Well the next line is another hardware identifier, followed by its MD5, another number, SHA1, another number, SHA256, and another number. It turns out that these other numbers are the hashes of the upper case! So one is the hash of b07adb5ec8d1818c and the other is the hash of B07ADB5EC8D1818C! Take the hexadecimal and put it to uppercase, then hash that to be absolutely sure you’ve exfiltrated the identifiers and all possible hashed variations! So why do the IMEI’s hashes appear twice? Because the uppercase of a number isn’t any different! Numbers don’t have capitals, yet Kontagent’s SDK cluelessly hashes the upper and lower case version of a number and sends both. If you know how to read .smali (Dalvik assembly) files you can actually see it:
Now at this point you may think, “well, who cares about hashed values.” We already said that hashes can’t be reversed, so it’s not a big deal. The problem with this thinking is that first, if you think of the IMEI only in terms of being a dangerous persistent identifier (because it cannot be reset) then it’s already a big deal. For the purposes of advertisers tracking people across apps so they can profile them and do behavioural advertising: all that is needed is any identifier that is reasonably unique and that cannot be changed. For this purpose, it doesn’t matter if the phone’s IMEI or some function on the IMEI are used, both serve the same purpose, as they both embody these two properties.

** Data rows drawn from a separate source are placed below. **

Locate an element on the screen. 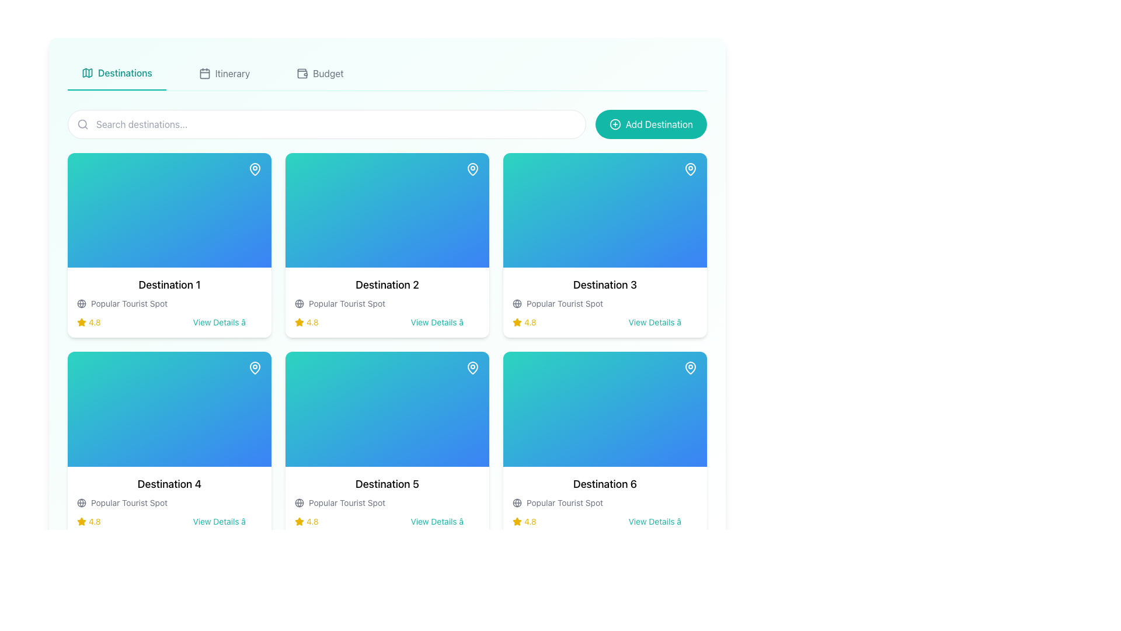 Image resolution: width=1121 pixels, height=631 pixels. the Icon located at the top-right corner of the card labeled 'Destination 2', which serves as a visual indicator for marking a location or hinting at geographic context is located at coordinates (473, 169).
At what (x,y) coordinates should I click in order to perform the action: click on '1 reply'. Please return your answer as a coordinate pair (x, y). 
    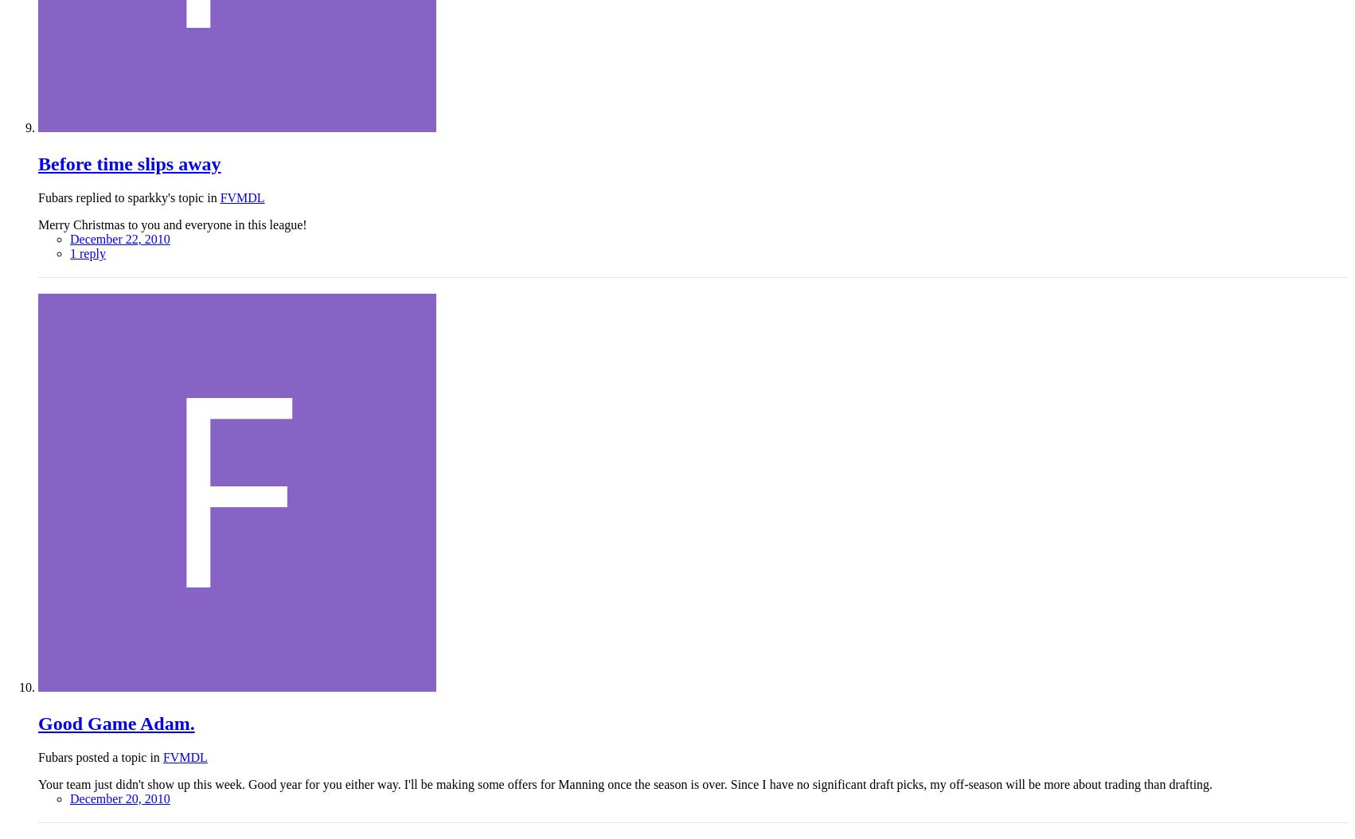
    Looking at the image, I should click on (69, 253).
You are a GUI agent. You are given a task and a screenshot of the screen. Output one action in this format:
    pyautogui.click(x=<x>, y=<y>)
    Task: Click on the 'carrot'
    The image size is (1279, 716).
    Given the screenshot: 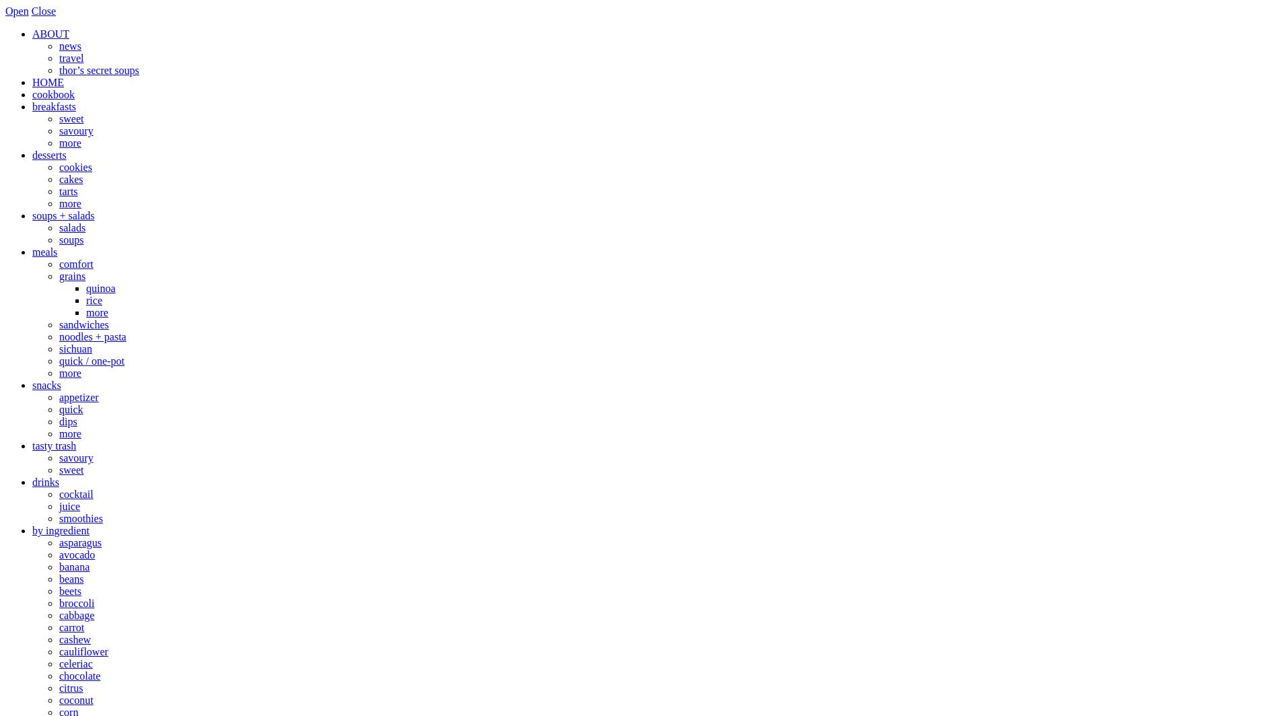 What is the action you would take?
    pyautogui.click(x=71, y=627)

But actually, the hashing in this case does nothing to protect the IMEI. It’s like hashing the password “password123” and saying no one can figure out the password from the hash. Hash functions can be easily reversed when there aren’t that many possibilities to begin with. The trick here is that if you have the hash, you just try all possible IMEIs (i.e., all 15-digit numbers), and see which one generates the hash you are looking at—there’s your IMEI! And there aren’t many possible IMEIs. Keep in mind that we are referring to what a computer can do, so trillions of trillions is still “not that many.” For example, commodity computer hardware can perform on the order of hundreds of millions of MD5 hashes per second, so computing every MD5-hashed IMEI would take a few days (but only needs to be computed once). However, as we show next, even less time is needed in practice, because there are actually many fewer than 1015 possible IMEIs.
So why are there not many IMEIs? Well, the IMEI is a 15-digit number. The first eight are the called the Type Allocation Code (TAC) and identify a phone manufacturing run. Since you may know that it’s an Android phone to begin with, there are only a few thousand possibilities for the first 8 numbers, which is basically nothing. You can find partial lists of TACs online.
The next 6 digits are the serial number. Assuming that any number is possible here—it’s truly random—then we only have a million possibilities. The last digit is a checksum, so given the rest of the IMEI, there’s only one possibility there.
Most of our phones have the same TAC. It took 13 seconds on a commodity Thinkpad laptop to compute the MD5 hash of all possible IMEIs with that TAC. The resulting file is 50 MiB, which you can keep handy to unhash new IMEIs instantly. Hashing it doesn’t make it any safer. More importantly, none of these apps need to be doing anything with the IMEI—it’s really just the phone company that should know it.